▶ _Texto fornecido_
= = = = =

Essa questão é complicada também porque o aprimoramento cognitivo não é algo novo. Quando lemos um livro, utilizamos revistas de palavras-cruzadas e meditamos, também estamos melhorando nossa agilidade cerebral e nunca vimos ninguém condenando essas atitudes. Alguns opositores sugerem que o problema é a intervenção química direta em nossos cérebros o grande vilão. Mas o que nós fazemos quando tomamos café, Coca-Cola, chás diversos...?? Estamos ingerindo alimentos ricos em substâncias que irão agir diretamente em nosso sistema nervoso, isto é, a cafeína. Desse ângulo, não tem sentido condenar os usuários de NA, a não ser que proibamos a venda de todas as substância que alteram nossa química cerebral de algum modo que nos beneficie. Mas, assim, estaríamos entrando numa questão ainda maior porque, a verdade seja dita, todos os alimentos agem na química de todo o nosso corpo! É justamente esse o objetivo evolutivo da alimentação, ou seja, repormos todos os componentes necessários para a nossa sobrevivência.

"Fiquei mais inteligente, tudo o que estudo é mais bem aproveitado. Graças ao remédio, passei no vestibular de química e virei um dos melhores alunos da classe. Agora decidi prestar vestibular para economia. Consegui uma bolsa em um cursinho depois de ficar em 1o e 2o lugar em vários simulados. Tenho consciência de que outros estudantes também usam o remédio. Mas espero que ele não se popularize. Afinal, se todo mundo tomar, como vou me destacar?" (Marcos, 21, estudante, Rio de Janeiro, 2009)

Outro ponto interessante são os próprios medicamentos receitados pelos médicos para as pessoas que necessitam de alguma cura. Também é uma intervenção medicamentosa. A diferença, e aí talvez esteja o grande diferencial, é que medicamentos prescritos são direcionados para terapia, tratamentos e não para pessoas que não possuem deficiência. Até que ponto é correto fazermos uso de medicamentos direcionados à pessoas com alguma falta a ser suprida pelos fámacos sendo nós pessoas sãs?

= = = = =

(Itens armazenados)
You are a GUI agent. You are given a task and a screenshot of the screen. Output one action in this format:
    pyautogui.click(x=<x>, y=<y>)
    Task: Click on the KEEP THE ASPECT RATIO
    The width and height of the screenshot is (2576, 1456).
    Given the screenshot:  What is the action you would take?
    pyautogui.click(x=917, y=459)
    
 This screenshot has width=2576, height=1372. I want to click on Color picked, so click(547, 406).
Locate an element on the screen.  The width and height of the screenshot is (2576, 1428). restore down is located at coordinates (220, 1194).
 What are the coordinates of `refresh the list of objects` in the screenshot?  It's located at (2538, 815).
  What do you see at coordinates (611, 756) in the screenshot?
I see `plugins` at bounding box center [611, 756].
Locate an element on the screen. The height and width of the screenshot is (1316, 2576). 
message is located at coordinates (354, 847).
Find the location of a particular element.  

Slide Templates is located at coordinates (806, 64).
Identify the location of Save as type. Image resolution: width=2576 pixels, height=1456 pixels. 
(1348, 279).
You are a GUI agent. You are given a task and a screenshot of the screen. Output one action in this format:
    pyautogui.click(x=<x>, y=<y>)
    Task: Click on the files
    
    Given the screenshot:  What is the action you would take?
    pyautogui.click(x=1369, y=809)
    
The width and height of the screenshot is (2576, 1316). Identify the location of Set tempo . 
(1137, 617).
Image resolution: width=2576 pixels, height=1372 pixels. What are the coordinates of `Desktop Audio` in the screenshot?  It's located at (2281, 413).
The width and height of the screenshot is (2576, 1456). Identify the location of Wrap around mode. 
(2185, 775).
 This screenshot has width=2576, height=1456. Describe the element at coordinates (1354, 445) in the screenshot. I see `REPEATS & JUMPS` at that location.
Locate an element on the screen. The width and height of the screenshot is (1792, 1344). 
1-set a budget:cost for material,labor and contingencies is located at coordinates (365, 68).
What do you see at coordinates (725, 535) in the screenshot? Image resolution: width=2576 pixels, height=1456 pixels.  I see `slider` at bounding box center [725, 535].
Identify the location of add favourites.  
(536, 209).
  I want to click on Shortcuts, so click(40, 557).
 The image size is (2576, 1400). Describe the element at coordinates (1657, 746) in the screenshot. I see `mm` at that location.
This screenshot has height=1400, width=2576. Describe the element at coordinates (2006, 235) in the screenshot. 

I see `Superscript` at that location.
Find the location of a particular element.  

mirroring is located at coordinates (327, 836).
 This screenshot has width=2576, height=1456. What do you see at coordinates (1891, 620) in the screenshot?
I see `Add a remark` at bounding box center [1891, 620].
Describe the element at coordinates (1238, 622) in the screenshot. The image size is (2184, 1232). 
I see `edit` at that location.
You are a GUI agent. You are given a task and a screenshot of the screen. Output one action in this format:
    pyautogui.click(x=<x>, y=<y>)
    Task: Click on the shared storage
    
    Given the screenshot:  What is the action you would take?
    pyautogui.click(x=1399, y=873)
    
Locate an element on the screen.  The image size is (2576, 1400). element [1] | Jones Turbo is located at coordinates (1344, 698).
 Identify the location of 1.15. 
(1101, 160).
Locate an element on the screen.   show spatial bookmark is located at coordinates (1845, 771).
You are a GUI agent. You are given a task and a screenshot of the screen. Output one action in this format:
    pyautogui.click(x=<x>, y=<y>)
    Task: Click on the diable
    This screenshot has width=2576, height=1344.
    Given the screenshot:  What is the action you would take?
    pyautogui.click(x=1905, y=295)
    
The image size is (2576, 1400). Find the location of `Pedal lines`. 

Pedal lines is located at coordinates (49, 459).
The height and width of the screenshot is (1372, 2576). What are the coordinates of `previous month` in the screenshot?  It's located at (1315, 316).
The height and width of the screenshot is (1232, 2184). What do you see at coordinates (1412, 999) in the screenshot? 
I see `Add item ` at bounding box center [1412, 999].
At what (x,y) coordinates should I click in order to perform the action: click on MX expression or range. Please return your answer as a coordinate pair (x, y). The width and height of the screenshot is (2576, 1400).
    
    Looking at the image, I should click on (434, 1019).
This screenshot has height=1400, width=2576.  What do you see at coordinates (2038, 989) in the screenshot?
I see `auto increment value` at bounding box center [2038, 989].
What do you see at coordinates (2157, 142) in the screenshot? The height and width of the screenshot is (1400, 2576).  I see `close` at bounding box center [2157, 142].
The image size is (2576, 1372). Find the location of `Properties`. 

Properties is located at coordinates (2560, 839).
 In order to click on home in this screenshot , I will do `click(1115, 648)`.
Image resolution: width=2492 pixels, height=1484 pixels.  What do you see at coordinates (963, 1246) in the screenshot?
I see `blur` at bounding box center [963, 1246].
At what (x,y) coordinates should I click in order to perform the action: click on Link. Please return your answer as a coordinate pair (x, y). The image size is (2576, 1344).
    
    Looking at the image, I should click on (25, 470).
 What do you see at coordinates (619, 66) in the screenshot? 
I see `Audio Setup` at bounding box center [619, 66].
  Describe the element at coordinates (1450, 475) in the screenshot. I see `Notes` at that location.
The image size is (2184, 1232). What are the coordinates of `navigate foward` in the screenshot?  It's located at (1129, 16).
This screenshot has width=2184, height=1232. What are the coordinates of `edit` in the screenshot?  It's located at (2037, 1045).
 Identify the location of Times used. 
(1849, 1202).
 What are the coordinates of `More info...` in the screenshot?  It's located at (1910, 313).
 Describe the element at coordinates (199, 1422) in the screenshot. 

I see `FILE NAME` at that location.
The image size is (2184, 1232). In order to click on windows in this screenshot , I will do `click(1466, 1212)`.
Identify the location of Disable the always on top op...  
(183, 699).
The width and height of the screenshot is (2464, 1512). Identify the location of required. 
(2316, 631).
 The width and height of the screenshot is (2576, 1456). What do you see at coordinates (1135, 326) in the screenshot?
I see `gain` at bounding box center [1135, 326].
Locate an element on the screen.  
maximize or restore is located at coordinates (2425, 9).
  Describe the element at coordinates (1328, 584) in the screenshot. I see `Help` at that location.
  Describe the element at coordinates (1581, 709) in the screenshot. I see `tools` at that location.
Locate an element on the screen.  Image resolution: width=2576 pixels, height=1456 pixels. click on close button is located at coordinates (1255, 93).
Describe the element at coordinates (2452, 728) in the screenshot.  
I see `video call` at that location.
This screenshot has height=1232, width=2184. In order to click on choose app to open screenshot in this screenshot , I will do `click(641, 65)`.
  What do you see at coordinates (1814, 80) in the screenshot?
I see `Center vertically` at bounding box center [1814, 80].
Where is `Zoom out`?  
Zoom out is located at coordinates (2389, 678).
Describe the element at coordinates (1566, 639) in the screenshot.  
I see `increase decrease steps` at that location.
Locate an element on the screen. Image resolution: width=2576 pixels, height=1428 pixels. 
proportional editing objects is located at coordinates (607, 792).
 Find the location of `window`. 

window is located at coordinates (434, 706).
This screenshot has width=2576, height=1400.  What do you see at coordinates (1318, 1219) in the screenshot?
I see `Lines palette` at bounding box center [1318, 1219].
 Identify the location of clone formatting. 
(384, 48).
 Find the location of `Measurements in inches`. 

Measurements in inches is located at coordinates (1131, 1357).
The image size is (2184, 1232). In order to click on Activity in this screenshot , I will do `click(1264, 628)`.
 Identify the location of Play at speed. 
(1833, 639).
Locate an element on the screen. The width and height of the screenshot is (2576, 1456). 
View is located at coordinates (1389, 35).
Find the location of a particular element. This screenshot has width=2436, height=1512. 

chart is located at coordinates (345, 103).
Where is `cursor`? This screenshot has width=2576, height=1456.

= = = = =

▶ _Lista de atividades_
A: Reescreva em forma de lista o parágrafo do texto sobre aprimoramento cognitivo que começa com "Essa questão é complicada", preservando seus fatos principais.
B: Dê sequência ao texto sobre aprimoramento cognitivo a partir da última frase apresentada.

▶ _Resultados por tarefa_
A:
- O aprimoramento cognitivo não é novidade. Ler um livro, fazer palavras-cruzadas e meditar já melhoram a agilidade cerebral, e ninguém condena essas práticas.
- Alguns opositores apontam a intervenção química direta no cérebro como o grande problema.
- Café, Coca-Cola e chás, porém, contêm cafeína, que age diretamente no sistema nervoso.
- Por esse ângulo, condenar os usuários de NA só faria sentido se fosse proibida a venda de todas as substâncias que alteram a química cerebral de modo benéfico.
- Isso levaria a uma questão ainda maior, pois todos os alimentos agem na química do corpo inteiro.
- Esse é justamente o objetivo evolutivo da alimentação: repor os componentes necessários à sobrevivência.

B:
Pensando além de nossa época, imaginemos uma época em que os Nas já estejam liberados para usarmos à vontade. Será que haverá uma distribuição igualitária? Pelos benefícios prometidos, serão fármacos extremamente caros e isso restringiria o consumo a somente aqueles que tivessem condições financeiras para comprá-los. Se mesmo hoje, muitas pessoas não possuem condições financeiras nem de comprar remédios básicos à sua sobrevivência, imagine o grau que isso alcançaria no futuro. Assim, criaríamos um novo tipo de segregação social. Uma entrevista de emprego, uma prova ou um trabalho de escola nunca mais seriam os mesmos. Para poder fazer frente à uma pessoa usuária de NA, seria necessário qu todos também tomassem ou qualquer tipo de disputa seria injusta. Viveríamos num mundo análogo a uma corrida, onde (se já não bastassem as diferenças individuais na inteligência) algumas pessoas já largariam na frente de outras, constituindo assim uma corrida injusta. Ao mesmo tempo, nos vemos tentados a atingir um estágio de existência pós-humano que talvez comece somente com apliadores de desempenho e termine com a fusão do homem à máquina, quem sabe?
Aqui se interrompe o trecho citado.